Siamo nella globalizzazione, il nostro campo d’azione è un fast-food a basso costo e di qualità. Dunque, non ristorazione artigianale ma industriale senza perdere fantasia, cultura e tradizioni.

Ma come vi distinguete dal fast-food che propone in ogni angolo del globo lo stesso prodotto, per non far nomi, McDonald’s?

Il nostro è un fast-food mirato sul singolo paese, lo resterà finché non si si imporrà l’omologazione dei gusti, e io spero proprio che non avvenga. Spizzico è una pizza italiana, costa la metà che in una pizzeria ed è buona. La porteremo in Europa. Noi diamo da mangiare a gente in movimento, e in ogni luogo manteniamo il brand, i marchi, e rispettiamo le culture, valorizzando il management preesistente che deve gestire quel paese. Noi ci garantiamo controllo e coordinamento sviluppando le sinergie. Per mettere insieme qualità e quantità nei business di volume servono i numeri, bisogna essere un’azienda leader che conquista e mantiene il primato nel territorio, solo così si abbattono i costi mantenendo alta la qualità. A me interessa rafforzarmi dove sono già, non aprire nuovi punti vendita a caso, conta più la quota di mercato che la diversificazione. McDonald’s va dappertutto con lo stesso prodotto, perché la mondializzazione ha reso omogenei i modelli e in parte anche i gusti. E’ vero che la "fretta" nel consumo può produrre omologazione.
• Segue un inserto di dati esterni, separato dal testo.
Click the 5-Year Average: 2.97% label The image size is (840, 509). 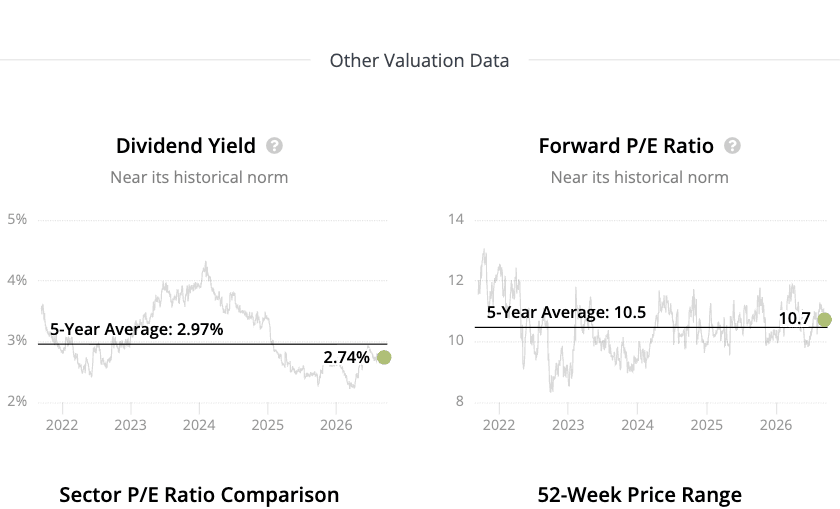tap(137, 329)
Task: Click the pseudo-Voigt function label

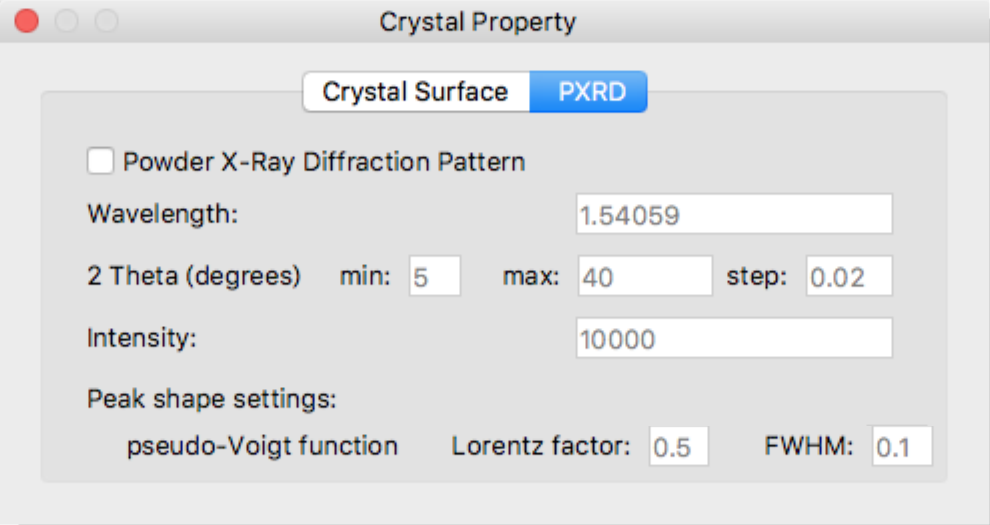Action: (262, 446)
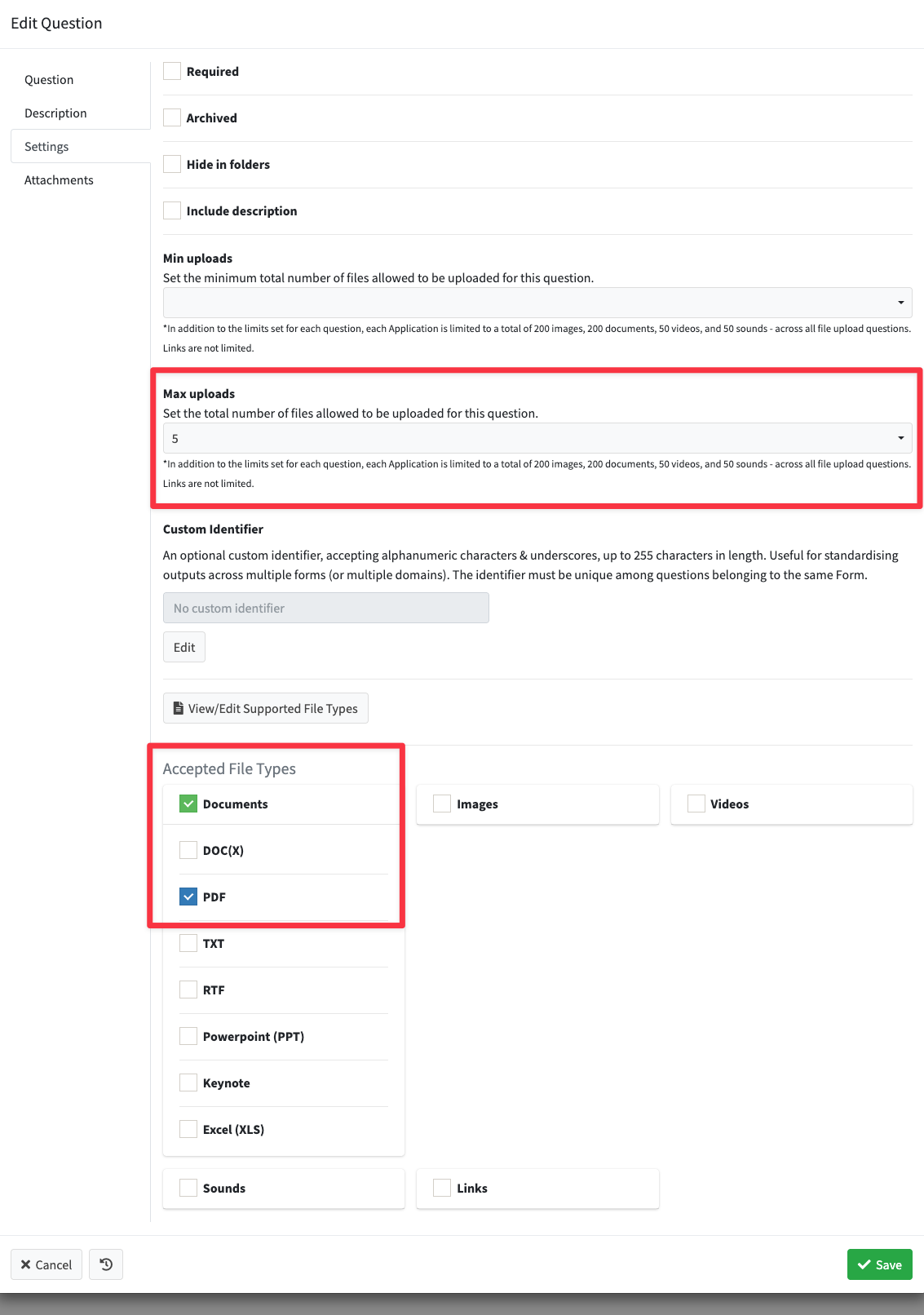
Task: Uncheck the PDF file type
Action: pyautogui.click(x=188, y=897)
Torniamo alle "risorse umane". Autogrill si è trasformata in sei anni da azienda pubblica in multinazionale della ristorazione. Operate in un campo dove l’uso della forza lavoro è, se non spregiudicato, certo iperflessibile e dovete fare i conti con i primi, anche robusti conflitti.

Credo più nella collaborazione che nel conflitto. Avendo centinaia di punti vendita, il rischio dell’esplosione di conflitti è ineliminabile, non tutto è risolvibile dal centro o con direttive generali. Ad essere sincero, devo dirle che il problema che più mi assilla nel rapporto con il personale è il tasso elevatissimo di turnover che abbiamo in azienda. Serve un cambiamento strutturale, non possiamo perdermetterci questo spreco di risorse e professionalità. Come ridurre il turnover? Investire nella formazione, valorizzare il lavoro: una buona gestione deve premiare tutti i livelli, non solo i più elevati. Per far rimanere i dipendenti servono consenso e stima, un esercito è buono se è buono ogni suo reparto. Ed è fondamentale l’accordo con le organizzazioni sindacali.

Per far lavorare i ragazzi di notte, a part-time, a tempo determinato?

Senta, non vorrei che a forza di parlare di questo aspetto ci dimenticassimo che Autogrill è una ricchezza per i paesi che ce l’hanno: anche perché funziona a tutte le ore di ogni giorno dell’anno. Le sembra un servizio sociale da poco? E’ una fiaccola che va tenuta accesa.